Ей пришлось смешаться с толпой толкающихся тел, пробивающих себе путь к ступенькам, а оказавшись наконец в пассажирском салоне, она села на первое попавшееся сиденье. Не стала даже, по всегдашнему обыкновению, пытаться отыскать место у окошка. У нее было всего полтора часа, прежде чем судно причалит на другой стороне пролива, а сколько ей за это время предстоит сделать!
Едва судно двинулось, люди вокруг нее тут же пустились в разговоры.
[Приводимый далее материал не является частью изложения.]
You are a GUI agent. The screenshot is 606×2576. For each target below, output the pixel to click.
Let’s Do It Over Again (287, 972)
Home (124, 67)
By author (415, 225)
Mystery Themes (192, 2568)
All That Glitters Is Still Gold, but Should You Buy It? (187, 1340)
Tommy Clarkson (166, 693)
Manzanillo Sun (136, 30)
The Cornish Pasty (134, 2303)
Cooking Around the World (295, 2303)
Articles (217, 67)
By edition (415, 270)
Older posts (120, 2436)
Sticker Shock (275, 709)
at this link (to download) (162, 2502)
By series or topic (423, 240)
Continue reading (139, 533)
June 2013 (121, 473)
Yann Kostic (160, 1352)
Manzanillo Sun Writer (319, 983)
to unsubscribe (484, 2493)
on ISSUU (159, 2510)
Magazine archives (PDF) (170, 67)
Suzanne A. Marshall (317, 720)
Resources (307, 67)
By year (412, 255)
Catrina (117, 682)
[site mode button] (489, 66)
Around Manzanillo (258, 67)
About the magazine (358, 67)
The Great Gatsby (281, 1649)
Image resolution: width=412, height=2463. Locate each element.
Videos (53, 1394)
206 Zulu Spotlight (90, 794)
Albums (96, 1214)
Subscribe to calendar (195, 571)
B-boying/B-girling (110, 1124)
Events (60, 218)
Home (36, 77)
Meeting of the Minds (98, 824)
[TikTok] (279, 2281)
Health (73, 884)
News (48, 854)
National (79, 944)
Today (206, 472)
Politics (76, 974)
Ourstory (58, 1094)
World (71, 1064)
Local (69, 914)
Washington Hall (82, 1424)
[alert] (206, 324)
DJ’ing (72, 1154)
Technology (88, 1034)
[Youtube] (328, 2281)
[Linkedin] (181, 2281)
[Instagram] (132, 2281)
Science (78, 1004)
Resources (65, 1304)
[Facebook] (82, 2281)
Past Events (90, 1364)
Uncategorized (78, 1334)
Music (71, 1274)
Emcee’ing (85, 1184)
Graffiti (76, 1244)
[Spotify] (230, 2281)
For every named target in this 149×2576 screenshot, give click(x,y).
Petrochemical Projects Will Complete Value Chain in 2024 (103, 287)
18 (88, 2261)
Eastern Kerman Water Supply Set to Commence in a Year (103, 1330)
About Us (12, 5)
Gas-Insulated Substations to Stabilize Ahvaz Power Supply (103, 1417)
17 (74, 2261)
Это не были разговоры случайно встретившихся незнакомых людей, тут все были приятелями, или это были семьи, хорошо знакомые одна с другой, так что им есть о чем друг другу поведать – хватит на все плавание. Что ж, она встала и вышла на палубу, поднялась наверх, где людей всегда бывало меньше, и села на один из рундуков со спасательными жилетами. У нее все болело – во всех ожиданных и неожиданных местах.
Работой, которая ей предстояла, как ей это виделось, было все запомнить (под словом «запомнить» имелось в виду вновь испытать в уме – ну, еще разочек), после чего навсегда спрятать в памяти. Все, что за этот день она испытала, надо было упорядочить, ничего не должно было остаться незавершенным и набросанным как попало; все следовало собрать в ларчик, как собирают драгоценности, аккуратно там уложить и убрать на полку.
Прежде всего разобралась с прогнозами, коих было два – первый утешительный, а второй в данный момент принять было нетрудно, но в дальнейшем, без сомнения, он для нее будет чреват многими горестными вздохами.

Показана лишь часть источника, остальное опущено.